Bicycle Hub
- is a resource of practical information about fixing up older bicycles, especially renovating Moulton bicycles and Sturmey Archer hub gears. It is aimed at anybody who may never have done much mechanical work: young people, people interested in cycling and recycling, people of limited means. You can do your bit to preserve a link to a golden age of British engineering.
Why restore old bicycles?
If you are anything like I was at the age of fourteen, you may well have tried to fix a loose pedal by banging in the cotter pin with half a brick. Except that you have probably never heard of a cotter pin because it is old technology. Old bicycles are very longlasting. There are still plenty of them left for restoring at low, low prices. They tend to hide away in sheds and at the back of garages with scatched paint and stiff chains, old-fashioned and unloved. If you visit your local household waste recycling centre, chances are high that there will be a classic Royal Enfield like the one shown just waiting to be saved from the scrap metal skip. You could probably have it for a tenner, do maybe 20 hours work and own a very collectable bicycle that rides in a vintage way.
Moulton bicycles
My particular interest in classic bicycles is the Moulton of the 1960's and early 1970's. These cycles have a different frame design and smaller wheel size to ordinary diamond frame bikes, but respond to the same techniques of refurbishment. Moultons are quite exotic bikes though, elegant and sophisticated, with the added challenge of full suspension.
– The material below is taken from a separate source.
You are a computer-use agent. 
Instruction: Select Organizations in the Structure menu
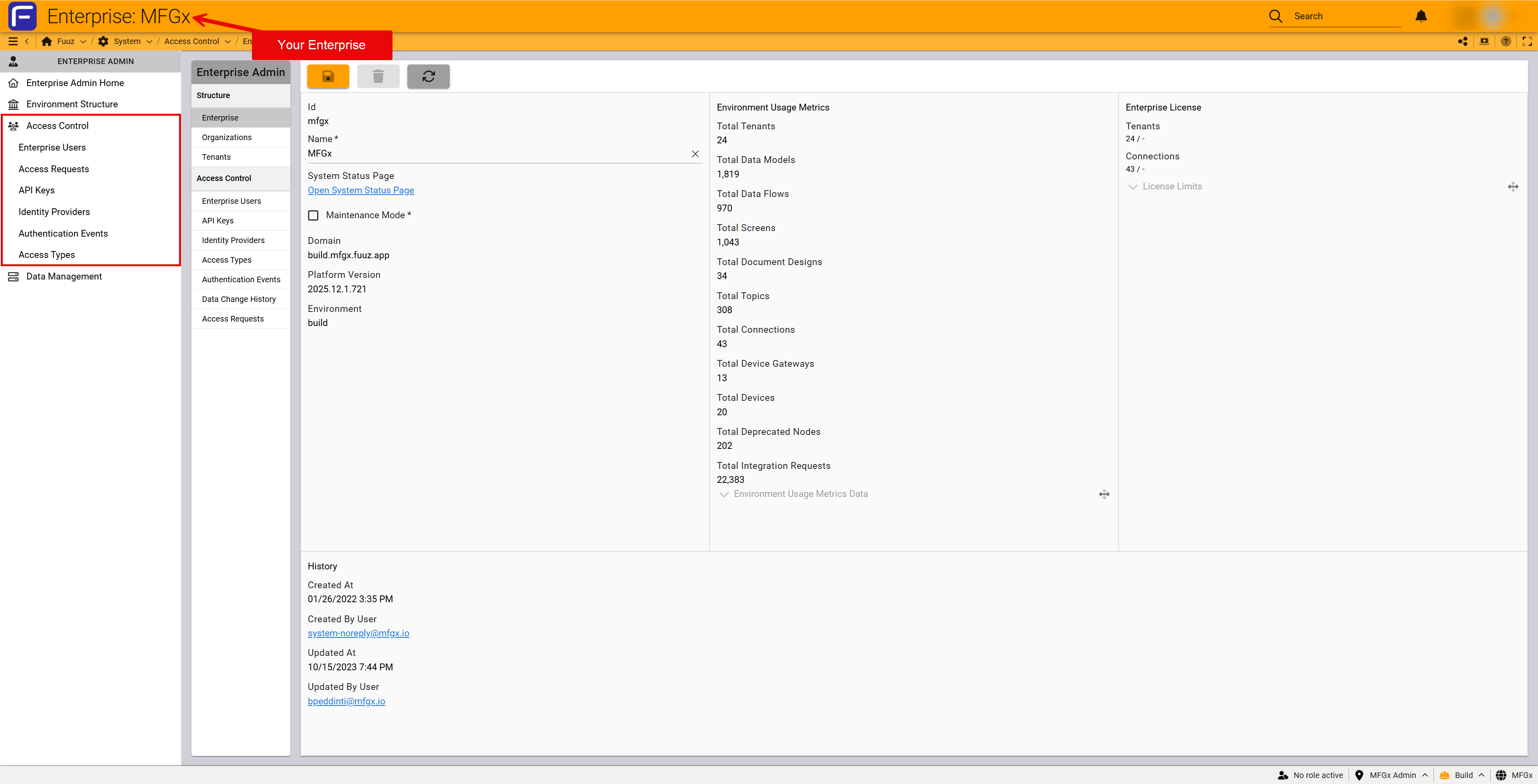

The Moulton Mk3 on the right was renovated using some new parts and some recycled parts. That's the great thing about working on old bicycles. You can buy bits that you like from all kinds of different sources and bolt them all together. There are not many other machines these days that can be stripped and rebuilt like a Meccano set. Furthermore, there's never been a better time to become a bicycle restorer. EbaY makes the gathering of quality components easy and cost effective. There are pages on this site that give you a photo-illustrated re-build of the Moulton suspension units, with several techniques to make the job much easier.
Hub Gears
Bicycle hub, as the name suggests, is enthusiastic about internal hub gearing. Over a century ago, manufacturers in the British cycle industry were racing to introduce the first three-speed hub. Competition to refine the little machines was intense, the prize being millions of hub sales. Sturmey Archer made the best three-speed gear. When first introduced it would have cost you a month's wages. Now, you can pick up a Sturmey three-speed for a few quid, and it will almost certainly work without fault. Fichtel & Sachs were a German firm creating several desirable hub gears, automatic and "Duomatic" two-speeds, hybrid hub/derailleur gears and Torpedo three-speeds of bombproof durability. Nevertheless, all hubs love to be serviced. The site will show you how to take apart, repair and reassemble many different kinds of hubs, with every step photographed.
Website Update, Covid19 Lockdown, April 2020
Originally, this site was created to help with learning Joomla! at Cirencester College in 2009. I continued to add to it during 2010 but when I moved some 60 miles from my workshop to begin a new job, there was no spare time to keep creating new content. As Jake Thackray once sang, "Time has no time to spare, and the years pass by as they must." My Joomla! version and the slideshow extension was not updated to the latest versions and unfortunately collected some malware.
In August 2018, my hosting service closed and in trying to migrate the site to Guru Cloud Hosting, past neglect was discovered. Guru Cloud are very hot on site scanning and they wouldn't allow me to transfer any part of the original website. It was all lost. Thankfully, Moultoneer and talented restorer Rod Laver sent me a link to Wayback Machine where an archive of Bicycle Hub exists. I was able copy and paste all the text and see the layout, and I still have the photos, so all I needed was the time to rebuild the whole site from scratch on a fresh, clean installation of Joomla! The Covid19 lockdown has provided me with that. Guru's Control Panel allows me to easily maintain and automatically update the site and the few extensions that will be used.
Things have moved on a lot since 2010 and as well as new extensions for Joomla!, cyclists seem to have moved from forums to Facebook. To find out how to do something, many people first turn to YouTube. There are certainly several channels there that have good quality content for bicycle restoration. Nevertheless I think that there is still an advantage to the photosets of procedures that illustrate this site; you can easily stop on an instruction and a photo on your device until you have done that particular step. I do find the idea of demonstrational videos appealling and will try to add some to future pages.